> _Stored rows_:
----------------

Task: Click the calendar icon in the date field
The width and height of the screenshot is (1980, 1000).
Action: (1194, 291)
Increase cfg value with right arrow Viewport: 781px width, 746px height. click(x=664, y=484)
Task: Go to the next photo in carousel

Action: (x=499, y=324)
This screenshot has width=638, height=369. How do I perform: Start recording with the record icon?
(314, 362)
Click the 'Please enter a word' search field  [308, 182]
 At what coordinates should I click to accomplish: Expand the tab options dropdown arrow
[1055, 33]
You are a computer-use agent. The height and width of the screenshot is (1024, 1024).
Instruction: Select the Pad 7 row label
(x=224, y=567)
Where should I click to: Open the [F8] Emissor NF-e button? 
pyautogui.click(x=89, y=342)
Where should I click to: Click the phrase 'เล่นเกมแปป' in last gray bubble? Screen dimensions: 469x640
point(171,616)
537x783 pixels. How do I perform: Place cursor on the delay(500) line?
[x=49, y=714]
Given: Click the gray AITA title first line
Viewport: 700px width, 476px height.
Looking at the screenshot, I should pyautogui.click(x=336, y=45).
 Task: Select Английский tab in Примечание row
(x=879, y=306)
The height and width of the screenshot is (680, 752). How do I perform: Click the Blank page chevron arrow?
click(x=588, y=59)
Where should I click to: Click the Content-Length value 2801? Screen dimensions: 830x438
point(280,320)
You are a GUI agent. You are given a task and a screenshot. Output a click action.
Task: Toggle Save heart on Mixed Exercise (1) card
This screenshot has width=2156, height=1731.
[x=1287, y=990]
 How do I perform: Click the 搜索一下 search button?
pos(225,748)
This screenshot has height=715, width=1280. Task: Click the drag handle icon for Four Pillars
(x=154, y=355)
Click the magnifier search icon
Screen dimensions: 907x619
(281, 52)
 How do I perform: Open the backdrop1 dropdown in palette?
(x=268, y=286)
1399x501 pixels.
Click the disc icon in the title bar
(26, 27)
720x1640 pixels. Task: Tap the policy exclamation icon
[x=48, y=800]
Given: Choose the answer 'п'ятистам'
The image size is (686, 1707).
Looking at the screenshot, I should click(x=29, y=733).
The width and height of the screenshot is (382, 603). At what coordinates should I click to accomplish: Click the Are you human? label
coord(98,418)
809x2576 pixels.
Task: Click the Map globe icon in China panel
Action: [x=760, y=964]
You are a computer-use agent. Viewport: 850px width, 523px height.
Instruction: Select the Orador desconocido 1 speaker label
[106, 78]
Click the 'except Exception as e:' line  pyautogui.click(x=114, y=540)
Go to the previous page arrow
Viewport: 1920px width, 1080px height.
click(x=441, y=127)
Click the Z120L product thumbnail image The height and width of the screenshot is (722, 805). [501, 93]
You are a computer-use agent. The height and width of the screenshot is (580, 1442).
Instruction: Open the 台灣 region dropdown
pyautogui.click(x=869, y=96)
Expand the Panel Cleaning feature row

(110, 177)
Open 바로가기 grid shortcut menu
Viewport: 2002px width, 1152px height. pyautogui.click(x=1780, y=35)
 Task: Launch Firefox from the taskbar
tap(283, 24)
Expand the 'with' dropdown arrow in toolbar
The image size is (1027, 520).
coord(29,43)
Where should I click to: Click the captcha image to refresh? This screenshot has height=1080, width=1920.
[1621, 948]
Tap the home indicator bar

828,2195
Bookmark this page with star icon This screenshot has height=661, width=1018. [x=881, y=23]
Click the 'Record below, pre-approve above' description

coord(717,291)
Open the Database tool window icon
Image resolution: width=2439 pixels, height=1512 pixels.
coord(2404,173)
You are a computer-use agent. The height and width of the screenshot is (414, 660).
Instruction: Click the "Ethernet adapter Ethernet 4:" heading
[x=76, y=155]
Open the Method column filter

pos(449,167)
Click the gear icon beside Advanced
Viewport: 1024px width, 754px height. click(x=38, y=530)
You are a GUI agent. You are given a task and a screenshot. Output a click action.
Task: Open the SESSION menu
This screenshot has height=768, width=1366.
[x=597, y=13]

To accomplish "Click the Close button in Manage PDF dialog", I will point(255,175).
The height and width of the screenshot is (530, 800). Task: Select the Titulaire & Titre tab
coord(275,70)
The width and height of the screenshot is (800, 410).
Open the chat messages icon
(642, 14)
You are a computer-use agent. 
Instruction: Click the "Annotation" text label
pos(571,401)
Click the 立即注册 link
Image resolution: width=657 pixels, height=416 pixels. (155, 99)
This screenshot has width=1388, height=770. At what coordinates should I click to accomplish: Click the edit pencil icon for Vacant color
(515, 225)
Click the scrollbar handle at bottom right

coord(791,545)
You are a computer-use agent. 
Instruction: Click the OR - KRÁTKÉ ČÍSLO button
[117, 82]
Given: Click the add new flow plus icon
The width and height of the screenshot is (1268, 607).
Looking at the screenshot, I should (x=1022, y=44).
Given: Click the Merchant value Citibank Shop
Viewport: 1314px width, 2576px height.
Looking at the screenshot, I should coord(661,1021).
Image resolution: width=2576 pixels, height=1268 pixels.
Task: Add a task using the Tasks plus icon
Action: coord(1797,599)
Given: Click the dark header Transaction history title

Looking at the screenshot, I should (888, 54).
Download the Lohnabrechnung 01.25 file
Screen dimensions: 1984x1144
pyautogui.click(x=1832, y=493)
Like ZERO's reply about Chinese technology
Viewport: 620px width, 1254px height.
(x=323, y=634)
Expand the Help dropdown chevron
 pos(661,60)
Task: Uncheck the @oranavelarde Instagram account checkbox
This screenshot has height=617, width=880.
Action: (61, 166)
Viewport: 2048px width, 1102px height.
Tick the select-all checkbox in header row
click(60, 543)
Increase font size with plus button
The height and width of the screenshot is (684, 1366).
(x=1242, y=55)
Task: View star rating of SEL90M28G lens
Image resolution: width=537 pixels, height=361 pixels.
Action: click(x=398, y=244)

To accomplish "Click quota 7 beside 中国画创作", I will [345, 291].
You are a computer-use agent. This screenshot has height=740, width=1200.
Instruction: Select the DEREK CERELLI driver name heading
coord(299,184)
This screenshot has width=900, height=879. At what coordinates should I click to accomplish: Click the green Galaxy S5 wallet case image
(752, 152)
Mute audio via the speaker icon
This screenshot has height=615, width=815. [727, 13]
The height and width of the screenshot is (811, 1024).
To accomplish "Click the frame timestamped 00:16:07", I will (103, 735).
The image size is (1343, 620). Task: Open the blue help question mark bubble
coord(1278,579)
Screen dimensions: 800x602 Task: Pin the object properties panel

----------------

> _Work to complete_: Collect every line from the entries above that contains the string "checkbox", treating uppercase and lowercase letters as different.

> _Solution below_:
Task: Uncheck the @oranavelarde Instagram account checkbox
Tick the select-all checkbox in header row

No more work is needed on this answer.